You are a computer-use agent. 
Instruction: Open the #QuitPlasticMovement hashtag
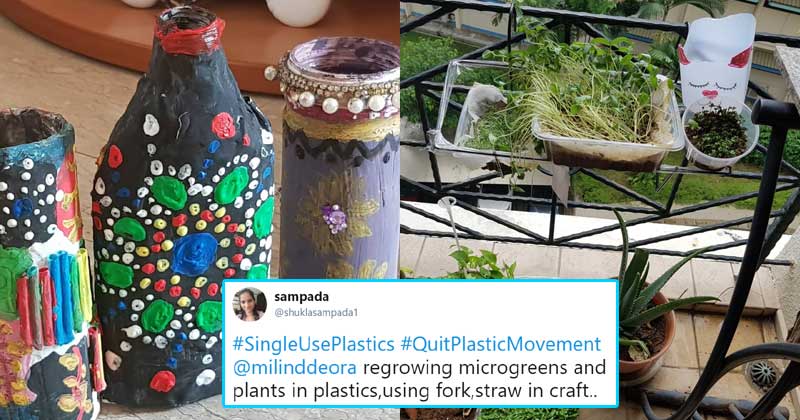click(501, 344)
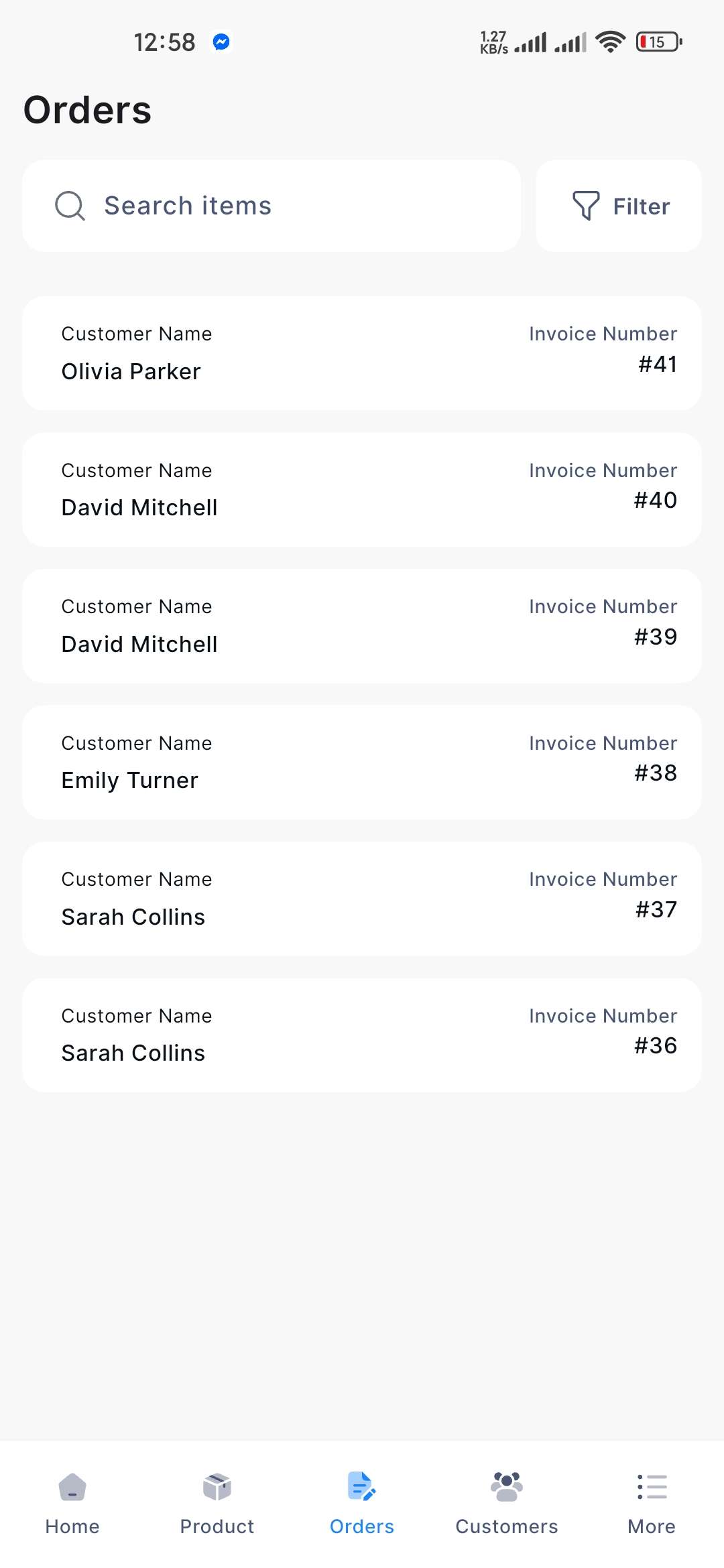Image resolution: width=724 pixels, height=1568 pixels.
Task: Tap the Messenger notification icon
Action: [x=221, y=42]
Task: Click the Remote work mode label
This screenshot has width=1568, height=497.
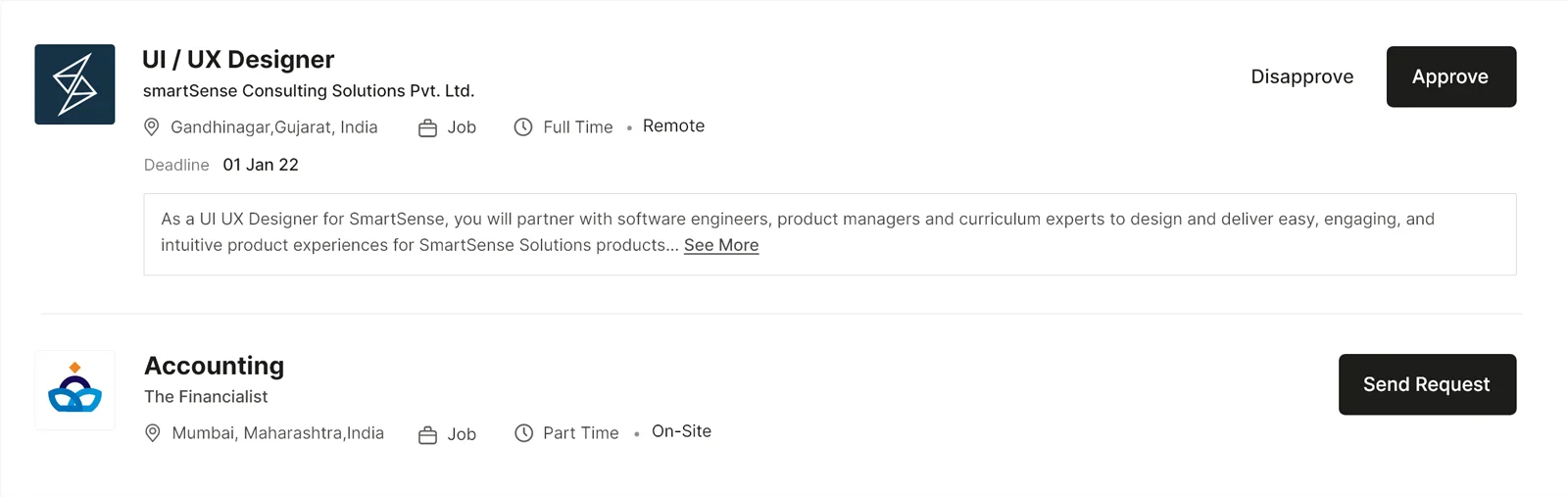Action: pos(673,126)
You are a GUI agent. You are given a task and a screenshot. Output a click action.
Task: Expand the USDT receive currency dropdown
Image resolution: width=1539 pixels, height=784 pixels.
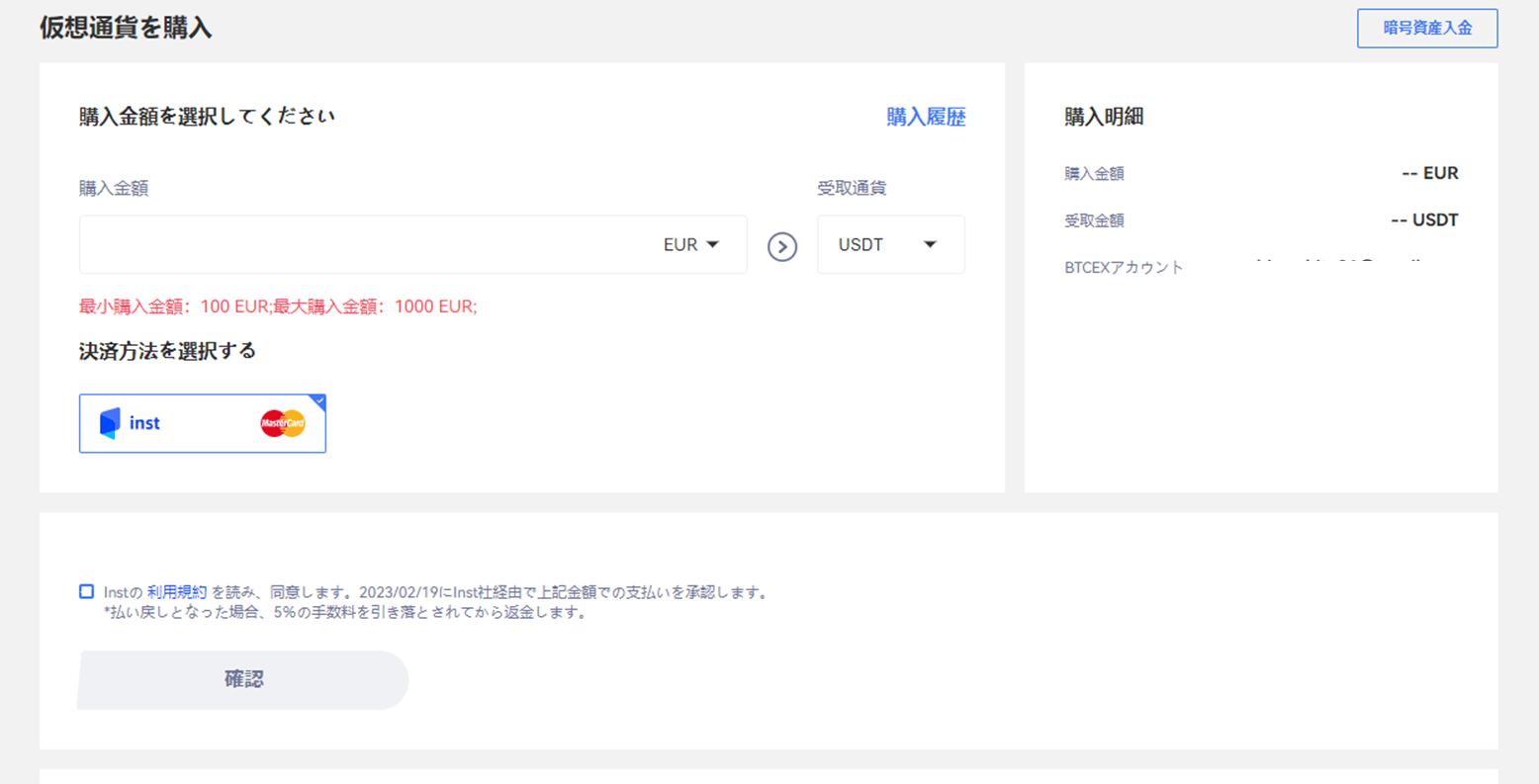890,244
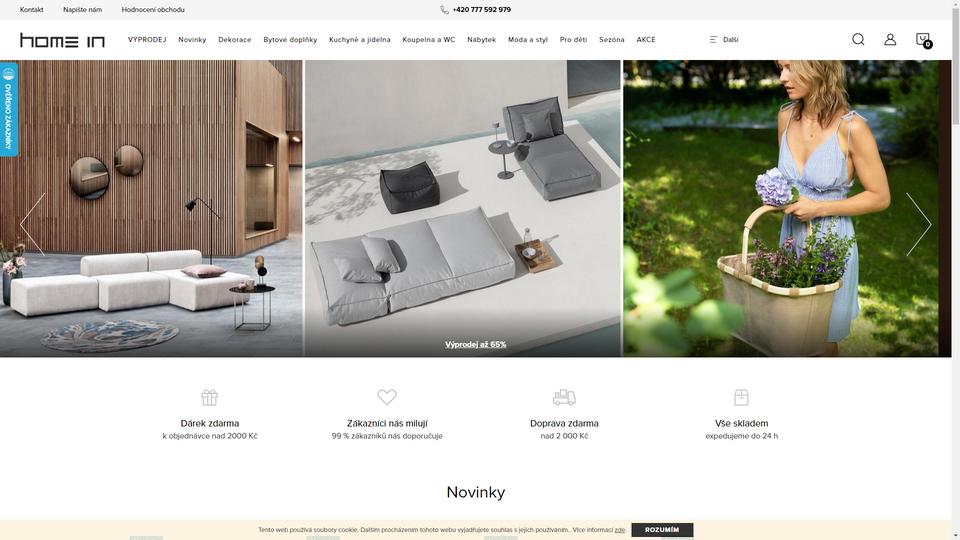Open the search magnifier icon
The height and width of the screenshot is (540, 960).
858,39
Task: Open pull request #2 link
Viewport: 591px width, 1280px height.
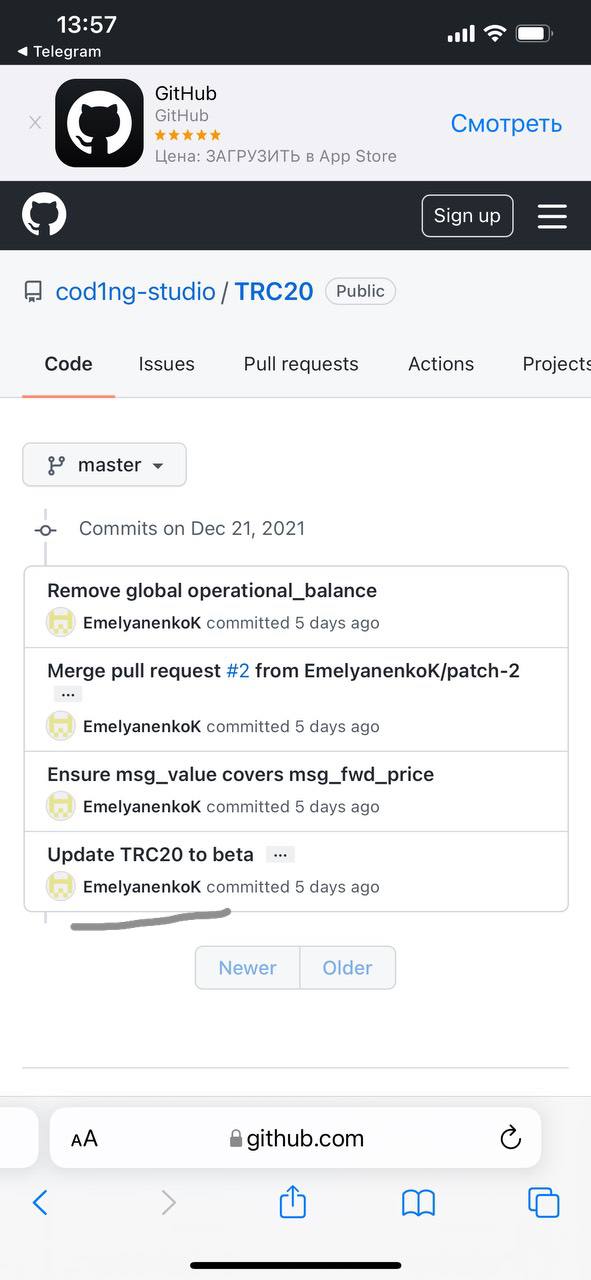Action: point(238,671)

_ _ _ _ _ _ _

- WHAT YOU HAVE TO DO
Can you write out the listing again with "Instruction" switched to "Goal", keeping everything else unchanged and omitting the pictures?

- TASK RESULT
You are a computer-use agent. 
Goal: Open the #QuitPlasticMovement hashtag
click(501, 344)
Image resolution: width=724 pixels, height=1568 pixels.
Task: Tap the Messenger notification icon
Action: [x=221, y=42]
Task: Click the Remote work mode label
This screenshot has width=1568, height=497.
Action: pos(673,126)
You are a GUI agent. You are given a task and a screenshot. Output a click action.
Task: Expand the USDT receive currency dropdown
Image resolution: width=1539 pixels, height=784 pixels.
890,244
Open the search magnifier icon
The height and width of the screenshot is (540, 960).
858,39
Task: Open pull request #2 link
Viewport: 591px width, 1280px height.
Action: point(238,671)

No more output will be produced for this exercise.